### Collected data entries
◇ ◇ ◇
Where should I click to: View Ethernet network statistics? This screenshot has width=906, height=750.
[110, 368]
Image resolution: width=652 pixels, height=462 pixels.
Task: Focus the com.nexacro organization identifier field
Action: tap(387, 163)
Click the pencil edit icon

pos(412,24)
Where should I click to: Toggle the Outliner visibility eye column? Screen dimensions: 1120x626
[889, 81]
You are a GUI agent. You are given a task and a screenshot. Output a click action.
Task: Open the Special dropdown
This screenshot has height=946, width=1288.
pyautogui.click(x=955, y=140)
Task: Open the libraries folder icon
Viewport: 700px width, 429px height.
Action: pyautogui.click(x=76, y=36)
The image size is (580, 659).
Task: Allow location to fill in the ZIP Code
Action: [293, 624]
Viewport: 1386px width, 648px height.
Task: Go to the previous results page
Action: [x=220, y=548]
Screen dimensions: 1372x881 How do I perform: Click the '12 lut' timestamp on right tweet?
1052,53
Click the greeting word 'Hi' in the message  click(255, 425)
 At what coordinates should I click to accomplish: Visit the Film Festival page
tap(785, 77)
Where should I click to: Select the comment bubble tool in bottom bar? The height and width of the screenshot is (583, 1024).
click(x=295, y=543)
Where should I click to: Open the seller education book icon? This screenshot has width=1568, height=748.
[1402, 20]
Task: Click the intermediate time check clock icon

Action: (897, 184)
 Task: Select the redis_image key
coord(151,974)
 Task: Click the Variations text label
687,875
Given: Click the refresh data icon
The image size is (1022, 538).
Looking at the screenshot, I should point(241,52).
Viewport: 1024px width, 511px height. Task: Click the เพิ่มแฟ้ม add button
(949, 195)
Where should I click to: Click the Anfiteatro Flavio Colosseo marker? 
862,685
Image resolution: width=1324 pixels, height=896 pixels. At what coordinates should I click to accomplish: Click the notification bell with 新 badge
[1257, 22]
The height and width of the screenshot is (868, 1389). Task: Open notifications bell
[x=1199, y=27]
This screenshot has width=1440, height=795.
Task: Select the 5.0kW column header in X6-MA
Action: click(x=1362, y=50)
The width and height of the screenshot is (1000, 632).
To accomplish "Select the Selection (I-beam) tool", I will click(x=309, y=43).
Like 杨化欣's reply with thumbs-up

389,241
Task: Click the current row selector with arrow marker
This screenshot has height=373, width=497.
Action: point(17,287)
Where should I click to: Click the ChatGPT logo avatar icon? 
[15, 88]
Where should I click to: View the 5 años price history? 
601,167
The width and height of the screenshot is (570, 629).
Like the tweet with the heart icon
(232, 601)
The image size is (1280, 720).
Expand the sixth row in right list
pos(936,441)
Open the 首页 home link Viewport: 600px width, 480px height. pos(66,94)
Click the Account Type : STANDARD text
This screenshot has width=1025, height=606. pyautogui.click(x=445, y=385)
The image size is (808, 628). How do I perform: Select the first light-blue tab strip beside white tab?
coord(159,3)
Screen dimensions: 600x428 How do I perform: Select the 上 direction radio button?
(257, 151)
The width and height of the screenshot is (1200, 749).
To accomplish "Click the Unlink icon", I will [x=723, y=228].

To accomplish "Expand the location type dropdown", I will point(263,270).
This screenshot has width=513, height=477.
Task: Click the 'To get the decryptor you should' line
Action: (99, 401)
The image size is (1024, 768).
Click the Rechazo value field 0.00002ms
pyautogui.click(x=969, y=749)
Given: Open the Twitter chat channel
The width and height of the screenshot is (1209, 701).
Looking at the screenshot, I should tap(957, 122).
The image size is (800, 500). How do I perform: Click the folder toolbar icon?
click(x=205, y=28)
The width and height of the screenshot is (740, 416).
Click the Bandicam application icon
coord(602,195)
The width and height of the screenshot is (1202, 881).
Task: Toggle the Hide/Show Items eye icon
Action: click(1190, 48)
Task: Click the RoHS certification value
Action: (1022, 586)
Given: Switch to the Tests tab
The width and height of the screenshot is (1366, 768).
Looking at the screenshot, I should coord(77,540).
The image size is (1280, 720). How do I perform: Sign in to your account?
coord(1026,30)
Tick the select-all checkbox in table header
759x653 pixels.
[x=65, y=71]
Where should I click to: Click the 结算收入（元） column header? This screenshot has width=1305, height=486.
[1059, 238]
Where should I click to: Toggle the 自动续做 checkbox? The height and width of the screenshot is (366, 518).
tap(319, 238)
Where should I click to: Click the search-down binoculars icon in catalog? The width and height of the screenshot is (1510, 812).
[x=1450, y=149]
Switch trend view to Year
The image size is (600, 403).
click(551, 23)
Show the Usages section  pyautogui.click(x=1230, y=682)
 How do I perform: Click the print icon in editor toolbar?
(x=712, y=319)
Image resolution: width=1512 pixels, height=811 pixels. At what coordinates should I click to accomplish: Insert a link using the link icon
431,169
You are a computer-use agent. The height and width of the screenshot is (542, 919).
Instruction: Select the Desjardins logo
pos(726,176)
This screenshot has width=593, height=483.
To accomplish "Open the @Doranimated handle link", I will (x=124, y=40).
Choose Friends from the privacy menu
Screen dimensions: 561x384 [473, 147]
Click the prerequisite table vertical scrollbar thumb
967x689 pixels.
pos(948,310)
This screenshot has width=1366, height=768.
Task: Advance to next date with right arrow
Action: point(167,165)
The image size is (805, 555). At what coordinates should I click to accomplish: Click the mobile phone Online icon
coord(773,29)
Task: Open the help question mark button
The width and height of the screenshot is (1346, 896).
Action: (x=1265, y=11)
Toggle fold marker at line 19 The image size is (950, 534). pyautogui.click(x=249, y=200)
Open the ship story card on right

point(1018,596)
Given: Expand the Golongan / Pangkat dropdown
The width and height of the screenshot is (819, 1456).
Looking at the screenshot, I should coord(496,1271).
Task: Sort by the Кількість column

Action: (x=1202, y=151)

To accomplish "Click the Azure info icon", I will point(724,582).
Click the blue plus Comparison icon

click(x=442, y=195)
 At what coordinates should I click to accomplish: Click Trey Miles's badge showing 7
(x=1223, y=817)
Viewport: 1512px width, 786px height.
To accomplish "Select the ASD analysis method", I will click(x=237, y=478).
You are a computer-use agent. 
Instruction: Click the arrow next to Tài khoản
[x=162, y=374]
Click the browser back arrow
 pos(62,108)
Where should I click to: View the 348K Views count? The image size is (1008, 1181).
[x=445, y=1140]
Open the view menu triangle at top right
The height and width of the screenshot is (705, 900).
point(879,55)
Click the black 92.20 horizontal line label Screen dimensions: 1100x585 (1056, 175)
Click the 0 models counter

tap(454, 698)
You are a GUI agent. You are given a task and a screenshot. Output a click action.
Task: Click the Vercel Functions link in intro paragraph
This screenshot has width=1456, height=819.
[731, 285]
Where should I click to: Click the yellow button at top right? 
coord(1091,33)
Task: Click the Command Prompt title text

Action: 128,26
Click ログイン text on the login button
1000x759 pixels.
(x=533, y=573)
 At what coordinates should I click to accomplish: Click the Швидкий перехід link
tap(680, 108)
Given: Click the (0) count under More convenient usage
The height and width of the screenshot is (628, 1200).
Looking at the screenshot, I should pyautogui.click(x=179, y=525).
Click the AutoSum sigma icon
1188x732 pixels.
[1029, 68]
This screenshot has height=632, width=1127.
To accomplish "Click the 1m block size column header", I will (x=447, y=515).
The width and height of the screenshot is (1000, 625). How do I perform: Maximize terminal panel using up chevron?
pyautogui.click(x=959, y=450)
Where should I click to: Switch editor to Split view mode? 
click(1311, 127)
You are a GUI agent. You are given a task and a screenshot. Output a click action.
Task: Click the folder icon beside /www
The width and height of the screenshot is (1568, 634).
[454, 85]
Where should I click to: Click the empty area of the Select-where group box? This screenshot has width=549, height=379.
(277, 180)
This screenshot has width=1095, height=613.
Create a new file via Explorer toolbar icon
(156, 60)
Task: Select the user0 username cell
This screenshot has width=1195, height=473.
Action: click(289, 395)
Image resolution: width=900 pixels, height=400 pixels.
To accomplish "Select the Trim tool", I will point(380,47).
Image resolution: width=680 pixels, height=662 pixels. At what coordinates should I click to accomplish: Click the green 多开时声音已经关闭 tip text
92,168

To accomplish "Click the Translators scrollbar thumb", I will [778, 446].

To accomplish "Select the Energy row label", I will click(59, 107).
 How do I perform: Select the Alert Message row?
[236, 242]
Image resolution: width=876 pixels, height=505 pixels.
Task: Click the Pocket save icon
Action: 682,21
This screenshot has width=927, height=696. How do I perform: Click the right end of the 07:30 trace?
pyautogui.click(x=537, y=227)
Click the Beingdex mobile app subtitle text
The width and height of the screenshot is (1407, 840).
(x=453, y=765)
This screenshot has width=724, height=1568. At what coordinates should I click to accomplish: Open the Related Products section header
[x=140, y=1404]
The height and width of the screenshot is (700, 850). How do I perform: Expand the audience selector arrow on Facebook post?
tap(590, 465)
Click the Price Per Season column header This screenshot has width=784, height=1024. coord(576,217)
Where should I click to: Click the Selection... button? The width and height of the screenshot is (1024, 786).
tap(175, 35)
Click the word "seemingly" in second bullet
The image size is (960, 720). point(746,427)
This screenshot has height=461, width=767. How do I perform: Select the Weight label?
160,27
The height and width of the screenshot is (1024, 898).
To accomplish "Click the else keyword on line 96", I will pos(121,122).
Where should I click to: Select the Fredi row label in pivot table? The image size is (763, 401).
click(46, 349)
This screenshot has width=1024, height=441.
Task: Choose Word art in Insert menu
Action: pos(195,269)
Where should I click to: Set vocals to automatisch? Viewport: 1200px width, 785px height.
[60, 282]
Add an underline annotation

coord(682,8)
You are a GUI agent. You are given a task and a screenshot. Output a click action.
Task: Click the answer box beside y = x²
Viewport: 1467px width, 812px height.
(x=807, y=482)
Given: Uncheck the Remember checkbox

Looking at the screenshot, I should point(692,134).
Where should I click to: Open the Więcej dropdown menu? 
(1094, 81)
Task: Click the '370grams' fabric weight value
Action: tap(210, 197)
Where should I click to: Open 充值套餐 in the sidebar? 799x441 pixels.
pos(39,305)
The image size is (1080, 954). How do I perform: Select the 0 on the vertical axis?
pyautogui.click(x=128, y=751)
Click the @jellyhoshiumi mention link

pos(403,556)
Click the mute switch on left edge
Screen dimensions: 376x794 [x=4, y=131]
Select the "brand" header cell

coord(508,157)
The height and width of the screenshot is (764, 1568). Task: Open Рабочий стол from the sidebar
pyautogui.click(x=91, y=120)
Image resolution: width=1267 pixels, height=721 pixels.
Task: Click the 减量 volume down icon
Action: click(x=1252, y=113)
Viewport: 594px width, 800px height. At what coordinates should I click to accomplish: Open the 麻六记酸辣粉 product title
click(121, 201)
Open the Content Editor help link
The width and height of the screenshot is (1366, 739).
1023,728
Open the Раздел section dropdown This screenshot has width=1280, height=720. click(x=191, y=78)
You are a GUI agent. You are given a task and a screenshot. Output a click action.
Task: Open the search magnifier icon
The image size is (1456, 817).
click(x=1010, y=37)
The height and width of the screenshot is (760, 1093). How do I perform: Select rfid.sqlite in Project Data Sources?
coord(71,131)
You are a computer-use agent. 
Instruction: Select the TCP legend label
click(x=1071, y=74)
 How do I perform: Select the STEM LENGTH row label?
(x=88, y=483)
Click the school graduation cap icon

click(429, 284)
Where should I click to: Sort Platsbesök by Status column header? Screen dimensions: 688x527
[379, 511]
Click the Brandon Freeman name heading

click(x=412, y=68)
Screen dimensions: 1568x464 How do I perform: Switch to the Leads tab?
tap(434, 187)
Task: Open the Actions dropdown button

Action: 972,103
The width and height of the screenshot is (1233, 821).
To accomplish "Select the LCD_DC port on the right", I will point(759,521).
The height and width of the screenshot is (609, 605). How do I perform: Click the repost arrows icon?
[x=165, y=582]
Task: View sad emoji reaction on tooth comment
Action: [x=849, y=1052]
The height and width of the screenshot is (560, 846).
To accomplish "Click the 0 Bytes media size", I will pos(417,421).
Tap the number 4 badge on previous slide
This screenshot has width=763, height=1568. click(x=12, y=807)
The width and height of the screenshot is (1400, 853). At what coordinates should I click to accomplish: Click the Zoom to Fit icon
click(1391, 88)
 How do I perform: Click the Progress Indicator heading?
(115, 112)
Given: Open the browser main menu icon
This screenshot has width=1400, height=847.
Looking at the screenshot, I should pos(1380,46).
◇ ◇ ◇
### Work to be completed
Please count the lines in the data that include the word "scrollbar" and report the number by itself.

### Result of this task
2